ANOTHER STAMPEDE.

Mention has been made of a panic that occurred on a night march near Green Brier river, Va., in '61. A similar stampede occurred on the night of May 25, '64, near Powder Springs, Ga. We were in reserve and were shifting position to the right. The night was dark and none of us knew the object of the movement or our destination. Tramping along quietly under a moonless sky over a country road darkly shaded by a heavy forest growth, a sudden rumbling was heard, increasing in volume as it approached and then the column in front dimly seen in the starlight, swayed to the right and there was a unanimous movement to get out of the way and to get quickly. One man, thoroughly demoralized, broke through the woods at full speed in the darkness, ran into a tree, that stood in his pathway, and dislocated his knee cap. Most of the men thought the enemy's cavalry were charging down the road upon them and they took to the woods and did not stand upon the order of their going.

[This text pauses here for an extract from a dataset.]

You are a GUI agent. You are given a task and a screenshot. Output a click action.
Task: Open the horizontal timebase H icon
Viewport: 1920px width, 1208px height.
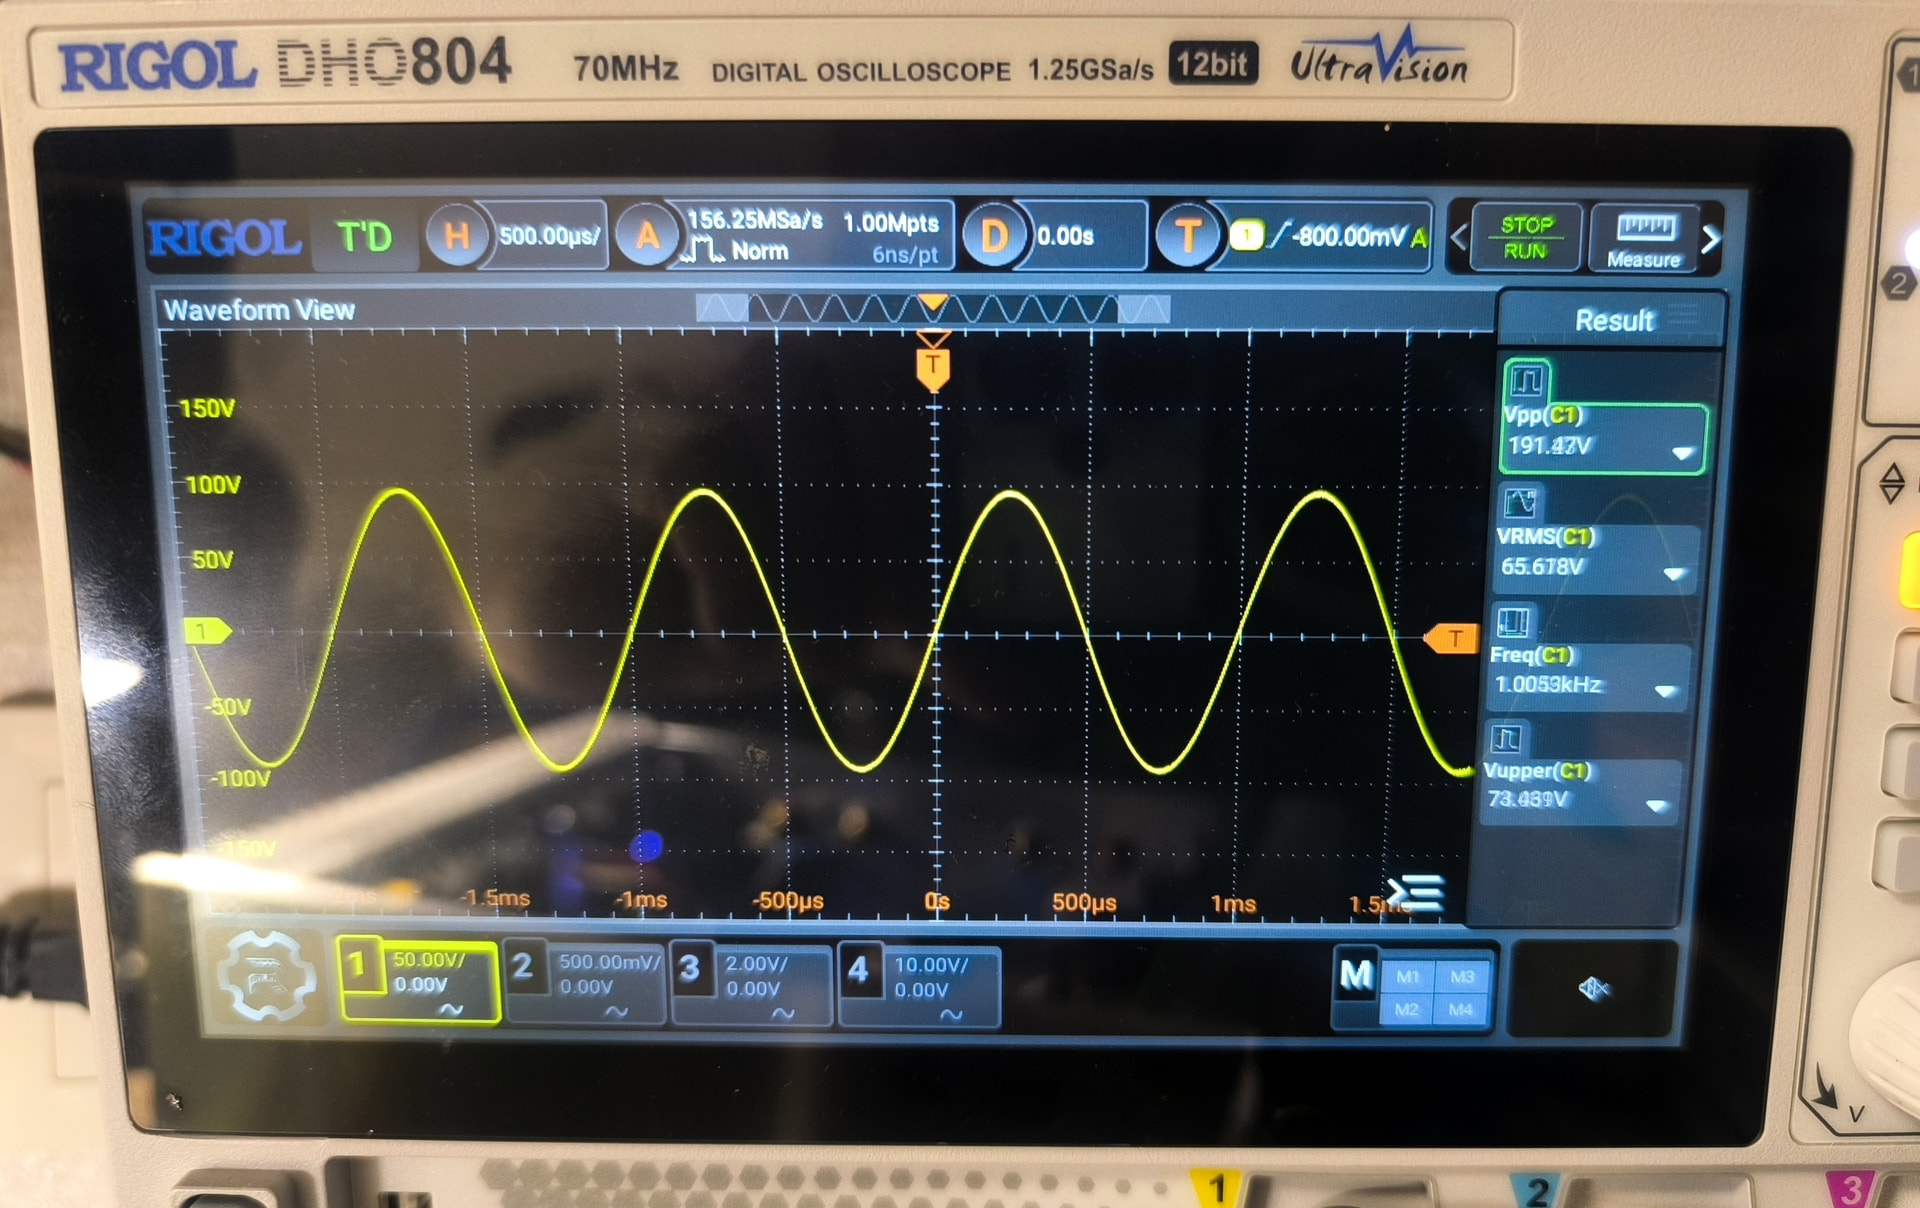pos(456,236)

The rumbling was caused by the hurried tramp of feet as the men left the road. It was simply a causeless stampede and no one knew how it began. It was said that a deer ran across the road in front of the column, but I can not vouch for the correctness of this explanation.

I do not know how it may have been with others, but to the writer the expectation of meeting an unseen enemy in the dark, with no means of ascertaining his numbers or location, was never a pleasant sensation. It would have modified the feeling, perhaps, if I had borne in mind always the advice of a Confederate general to his men to "remember that the other side is as badly scared as you are."